ECLI:NL:HR:2020:198
Hoge Raad
- Cassatie
- Rechtspraak.nl
Cassatie tegen uitspraak Gerechtshof Amsterdam inzake navorderingsaanslag inkomstenbelasting
In deze zaak heeft de Hoge Raad op 7 februari 2020 uitspraak gedaan in een cassatieprocedure tegen de uitspraak van het Gerechtshof Amsterdam van 19 maart 2019. De belanghebbende, een persoon te [Z], had beroep in cassatie ingesteld tegen de uitspraak van het Hof, die betrekking had op een navorderingsaanslag in de inkomstenbelasting/premie volksverzekeringen voor het jaar 2014. De Staatssecretaris van Financiën had een verweerschrift ingediend, maar de Hoge Raad heeft geen acht geslagen op aanvullende geschriften van de belanghebbende na het verstrijken van de termijn voor het indienen van een conclusie van repliek.
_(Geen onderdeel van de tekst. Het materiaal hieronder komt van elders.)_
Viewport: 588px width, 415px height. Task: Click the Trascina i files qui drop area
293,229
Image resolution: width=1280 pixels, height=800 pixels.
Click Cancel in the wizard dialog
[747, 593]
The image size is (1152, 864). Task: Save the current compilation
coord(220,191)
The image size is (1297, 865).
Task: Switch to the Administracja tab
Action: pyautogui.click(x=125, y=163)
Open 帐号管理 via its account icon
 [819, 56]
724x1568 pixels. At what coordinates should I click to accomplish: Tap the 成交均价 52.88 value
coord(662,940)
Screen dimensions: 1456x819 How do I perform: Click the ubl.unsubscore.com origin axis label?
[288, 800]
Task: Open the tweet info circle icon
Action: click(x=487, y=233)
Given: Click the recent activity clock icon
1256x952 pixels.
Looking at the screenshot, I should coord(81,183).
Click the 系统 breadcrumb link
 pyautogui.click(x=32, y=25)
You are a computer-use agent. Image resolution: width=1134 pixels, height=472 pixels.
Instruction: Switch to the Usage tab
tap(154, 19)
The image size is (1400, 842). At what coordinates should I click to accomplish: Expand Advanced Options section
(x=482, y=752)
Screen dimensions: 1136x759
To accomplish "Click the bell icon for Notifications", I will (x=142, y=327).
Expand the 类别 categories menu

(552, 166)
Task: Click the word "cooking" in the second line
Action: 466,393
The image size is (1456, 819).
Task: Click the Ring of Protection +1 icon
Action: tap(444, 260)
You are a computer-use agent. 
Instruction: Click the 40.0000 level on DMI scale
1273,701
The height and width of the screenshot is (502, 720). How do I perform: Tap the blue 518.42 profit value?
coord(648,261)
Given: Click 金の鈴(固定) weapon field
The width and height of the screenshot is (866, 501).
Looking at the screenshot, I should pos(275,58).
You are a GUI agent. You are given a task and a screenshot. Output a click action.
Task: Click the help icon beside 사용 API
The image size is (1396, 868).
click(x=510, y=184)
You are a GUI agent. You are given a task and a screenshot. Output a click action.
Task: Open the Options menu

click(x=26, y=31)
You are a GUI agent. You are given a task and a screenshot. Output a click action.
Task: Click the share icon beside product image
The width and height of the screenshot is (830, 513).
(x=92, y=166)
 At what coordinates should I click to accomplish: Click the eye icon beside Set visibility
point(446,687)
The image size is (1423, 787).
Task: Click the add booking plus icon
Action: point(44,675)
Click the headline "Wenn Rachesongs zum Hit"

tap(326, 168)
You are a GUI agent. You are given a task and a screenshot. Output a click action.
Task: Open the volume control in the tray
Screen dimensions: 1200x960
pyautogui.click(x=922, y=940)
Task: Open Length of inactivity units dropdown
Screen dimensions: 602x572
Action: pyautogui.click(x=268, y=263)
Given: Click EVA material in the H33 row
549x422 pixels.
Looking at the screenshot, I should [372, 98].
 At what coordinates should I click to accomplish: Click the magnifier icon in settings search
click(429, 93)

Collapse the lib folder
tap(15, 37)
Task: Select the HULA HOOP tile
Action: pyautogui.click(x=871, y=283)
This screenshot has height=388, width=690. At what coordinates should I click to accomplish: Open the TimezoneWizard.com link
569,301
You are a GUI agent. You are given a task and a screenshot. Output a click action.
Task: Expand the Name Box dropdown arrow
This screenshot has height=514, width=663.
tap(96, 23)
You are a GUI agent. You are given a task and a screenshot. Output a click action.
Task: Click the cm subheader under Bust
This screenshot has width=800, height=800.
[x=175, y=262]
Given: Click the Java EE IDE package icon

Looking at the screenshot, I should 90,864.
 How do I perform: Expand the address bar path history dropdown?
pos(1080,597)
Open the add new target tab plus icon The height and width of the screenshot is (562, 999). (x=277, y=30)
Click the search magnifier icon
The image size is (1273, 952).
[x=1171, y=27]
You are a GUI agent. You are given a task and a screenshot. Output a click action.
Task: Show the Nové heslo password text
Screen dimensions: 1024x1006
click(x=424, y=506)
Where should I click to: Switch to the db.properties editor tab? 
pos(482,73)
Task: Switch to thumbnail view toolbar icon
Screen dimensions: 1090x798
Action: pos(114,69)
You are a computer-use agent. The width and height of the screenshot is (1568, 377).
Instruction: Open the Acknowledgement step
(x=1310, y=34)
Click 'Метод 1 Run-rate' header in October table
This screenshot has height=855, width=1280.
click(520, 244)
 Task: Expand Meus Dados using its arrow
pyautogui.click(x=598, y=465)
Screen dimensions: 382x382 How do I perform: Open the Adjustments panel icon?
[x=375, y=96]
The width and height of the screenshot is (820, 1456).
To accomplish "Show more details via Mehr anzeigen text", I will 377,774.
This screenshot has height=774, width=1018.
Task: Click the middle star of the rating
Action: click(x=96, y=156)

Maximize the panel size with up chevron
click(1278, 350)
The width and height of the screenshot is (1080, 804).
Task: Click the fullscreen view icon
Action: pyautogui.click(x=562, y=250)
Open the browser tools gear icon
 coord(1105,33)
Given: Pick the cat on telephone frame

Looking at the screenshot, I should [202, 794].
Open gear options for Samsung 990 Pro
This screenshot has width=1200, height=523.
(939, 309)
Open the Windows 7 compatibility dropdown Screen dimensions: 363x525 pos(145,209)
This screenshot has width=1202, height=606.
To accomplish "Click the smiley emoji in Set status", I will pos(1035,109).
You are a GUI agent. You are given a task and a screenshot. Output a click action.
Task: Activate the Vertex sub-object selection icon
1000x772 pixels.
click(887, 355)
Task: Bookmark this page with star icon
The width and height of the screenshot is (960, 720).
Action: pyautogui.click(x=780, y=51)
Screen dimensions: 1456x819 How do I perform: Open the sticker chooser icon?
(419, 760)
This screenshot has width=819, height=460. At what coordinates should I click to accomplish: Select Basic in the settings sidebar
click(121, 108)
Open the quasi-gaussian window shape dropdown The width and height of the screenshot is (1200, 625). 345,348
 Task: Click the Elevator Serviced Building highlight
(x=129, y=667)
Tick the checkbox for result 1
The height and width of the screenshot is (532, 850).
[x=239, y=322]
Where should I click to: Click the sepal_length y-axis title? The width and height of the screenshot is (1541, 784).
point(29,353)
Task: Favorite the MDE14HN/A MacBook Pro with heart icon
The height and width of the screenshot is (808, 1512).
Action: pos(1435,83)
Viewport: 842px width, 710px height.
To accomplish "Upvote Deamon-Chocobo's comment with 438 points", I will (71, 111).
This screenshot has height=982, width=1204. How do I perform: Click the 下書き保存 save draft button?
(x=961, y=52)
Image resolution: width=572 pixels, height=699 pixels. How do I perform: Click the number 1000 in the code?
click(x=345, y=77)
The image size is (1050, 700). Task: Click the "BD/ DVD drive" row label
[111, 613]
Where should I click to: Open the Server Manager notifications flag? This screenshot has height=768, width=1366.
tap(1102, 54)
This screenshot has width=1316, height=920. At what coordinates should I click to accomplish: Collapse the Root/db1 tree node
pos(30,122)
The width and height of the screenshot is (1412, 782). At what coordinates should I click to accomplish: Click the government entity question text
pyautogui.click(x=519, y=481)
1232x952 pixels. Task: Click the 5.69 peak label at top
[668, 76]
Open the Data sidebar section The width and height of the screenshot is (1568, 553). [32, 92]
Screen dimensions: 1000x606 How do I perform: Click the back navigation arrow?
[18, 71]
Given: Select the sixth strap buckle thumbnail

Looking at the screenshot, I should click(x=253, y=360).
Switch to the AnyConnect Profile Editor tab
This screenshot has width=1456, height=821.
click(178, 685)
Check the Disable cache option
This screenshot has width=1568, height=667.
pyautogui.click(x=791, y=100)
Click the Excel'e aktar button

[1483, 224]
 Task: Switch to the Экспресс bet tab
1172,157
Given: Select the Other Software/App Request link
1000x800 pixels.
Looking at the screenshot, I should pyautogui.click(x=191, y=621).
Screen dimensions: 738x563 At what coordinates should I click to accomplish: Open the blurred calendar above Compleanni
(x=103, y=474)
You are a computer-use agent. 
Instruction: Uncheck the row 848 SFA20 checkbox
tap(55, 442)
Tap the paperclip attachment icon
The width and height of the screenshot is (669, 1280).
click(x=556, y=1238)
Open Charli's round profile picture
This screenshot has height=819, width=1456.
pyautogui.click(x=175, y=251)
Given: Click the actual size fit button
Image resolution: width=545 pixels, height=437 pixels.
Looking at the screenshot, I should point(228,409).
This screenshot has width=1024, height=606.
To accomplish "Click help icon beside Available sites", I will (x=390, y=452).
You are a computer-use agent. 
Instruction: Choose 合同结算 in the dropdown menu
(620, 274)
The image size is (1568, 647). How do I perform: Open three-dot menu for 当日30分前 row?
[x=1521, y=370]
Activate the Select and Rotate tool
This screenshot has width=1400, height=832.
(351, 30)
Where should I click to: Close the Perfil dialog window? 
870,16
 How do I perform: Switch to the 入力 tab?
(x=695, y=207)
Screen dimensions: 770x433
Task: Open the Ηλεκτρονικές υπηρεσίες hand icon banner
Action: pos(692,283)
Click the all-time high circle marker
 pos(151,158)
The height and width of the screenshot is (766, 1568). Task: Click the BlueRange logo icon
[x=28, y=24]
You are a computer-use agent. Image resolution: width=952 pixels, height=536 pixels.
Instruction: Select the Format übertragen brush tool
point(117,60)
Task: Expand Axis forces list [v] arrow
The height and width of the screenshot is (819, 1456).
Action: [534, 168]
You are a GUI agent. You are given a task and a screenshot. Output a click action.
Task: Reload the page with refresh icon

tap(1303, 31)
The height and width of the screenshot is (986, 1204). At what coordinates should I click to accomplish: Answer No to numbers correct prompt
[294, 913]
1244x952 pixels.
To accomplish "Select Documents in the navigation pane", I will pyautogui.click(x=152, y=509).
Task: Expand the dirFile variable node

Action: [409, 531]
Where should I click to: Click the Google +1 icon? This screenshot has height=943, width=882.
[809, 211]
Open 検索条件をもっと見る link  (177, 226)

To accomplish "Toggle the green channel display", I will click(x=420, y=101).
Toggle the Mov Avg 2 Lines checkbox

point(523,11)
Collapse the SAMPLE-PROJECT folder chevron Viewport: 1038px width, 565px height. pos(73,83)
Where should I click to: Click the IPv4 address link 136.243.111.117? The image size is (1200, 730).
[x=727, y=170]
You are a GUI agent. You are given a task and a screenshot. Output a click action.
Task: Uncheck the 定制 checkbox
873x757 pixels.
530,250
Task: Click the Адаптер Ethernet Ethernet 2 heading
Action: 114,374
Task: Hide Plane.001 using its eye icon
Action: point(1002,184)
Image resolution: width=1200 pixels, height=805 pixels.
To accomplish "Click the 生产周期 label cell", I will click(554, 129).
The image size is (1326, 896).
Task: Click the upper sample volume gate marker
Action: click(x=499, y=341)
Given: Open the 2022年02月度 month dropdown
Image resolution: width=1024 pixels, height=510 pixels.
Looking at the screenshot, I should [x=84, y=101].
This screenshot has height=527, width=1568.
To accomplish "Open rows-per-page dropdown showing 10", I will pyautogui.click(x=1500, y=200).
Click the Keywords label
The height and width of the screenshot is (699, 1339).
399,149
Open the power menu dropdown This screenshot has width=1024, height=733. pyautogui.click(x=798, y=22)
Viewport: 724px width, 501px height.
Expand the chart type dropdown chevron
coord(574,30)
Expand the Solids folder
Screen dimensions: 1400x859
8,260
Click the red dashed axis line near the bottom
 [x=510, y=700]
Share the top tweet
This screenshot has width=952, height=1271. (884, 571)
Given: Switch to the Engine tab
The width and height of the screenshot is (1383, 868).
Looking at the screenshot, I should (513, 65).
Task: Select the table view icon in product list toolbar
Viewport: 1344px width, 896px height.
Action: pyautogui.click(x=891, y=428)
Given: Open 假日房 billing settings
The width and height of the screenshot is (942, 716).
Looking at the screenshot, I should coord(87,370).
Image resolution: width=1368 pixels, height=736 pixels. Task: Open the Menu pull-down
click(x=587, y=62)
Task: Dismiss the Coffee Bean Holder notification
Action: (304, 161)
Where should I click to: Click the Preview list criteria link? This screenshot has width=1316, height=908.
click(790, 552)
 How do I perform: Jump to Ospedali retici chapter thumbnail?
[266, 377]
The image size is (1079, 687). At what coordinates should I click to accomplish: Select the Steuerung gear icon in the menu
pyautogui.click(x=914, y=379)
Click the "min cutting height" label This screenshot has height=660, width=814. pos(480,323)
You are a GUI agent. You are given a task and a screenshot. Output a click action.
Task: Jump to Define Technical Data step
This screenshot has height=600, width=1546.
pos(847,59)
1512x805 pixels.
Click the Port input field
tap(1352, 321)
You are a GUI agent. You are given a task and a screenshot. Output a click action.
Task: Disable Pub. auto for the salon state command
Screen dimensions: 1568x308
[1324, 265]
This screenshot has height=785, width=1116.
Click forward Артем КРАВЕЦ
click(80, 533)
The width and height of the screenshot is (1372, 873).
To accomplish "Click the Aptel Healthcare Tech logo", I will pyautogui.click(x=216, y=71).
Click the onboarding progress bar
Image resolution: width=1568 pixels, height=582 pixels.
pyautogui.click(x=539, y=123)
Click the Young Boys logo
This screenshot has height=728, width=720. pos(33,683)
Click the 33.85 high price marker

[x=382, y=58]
De Hoge Raad heeft de klachten van de belanghebbende over de uitspraak van het Hof beoordeeld. De uitkomst was dat deze klachten niet konden leiden tot vernietiging van de uitspraak van het Hof. De Hoge Raad heeft in dit geval geen motivering hoeven geven voor zijn oordeel, aangezien de klachten niet relevant waren voor de eenheid of ontwikkeling van het recht, zoals bedoeld in artikel 81, lid 1, van de Wet op de rechterlijke organisatie.
De Hoge Raad heeft ook geen aanleiding gezien om de Staatssecretaris van Financiën te veroordelen in de proceskosten. Uiteindelijk heeft de Hoge Raad het beroep in cassatie ongegrond verklaard, waarmee de uitspraak van het Gerechtshof Amsterdam in stand blijft.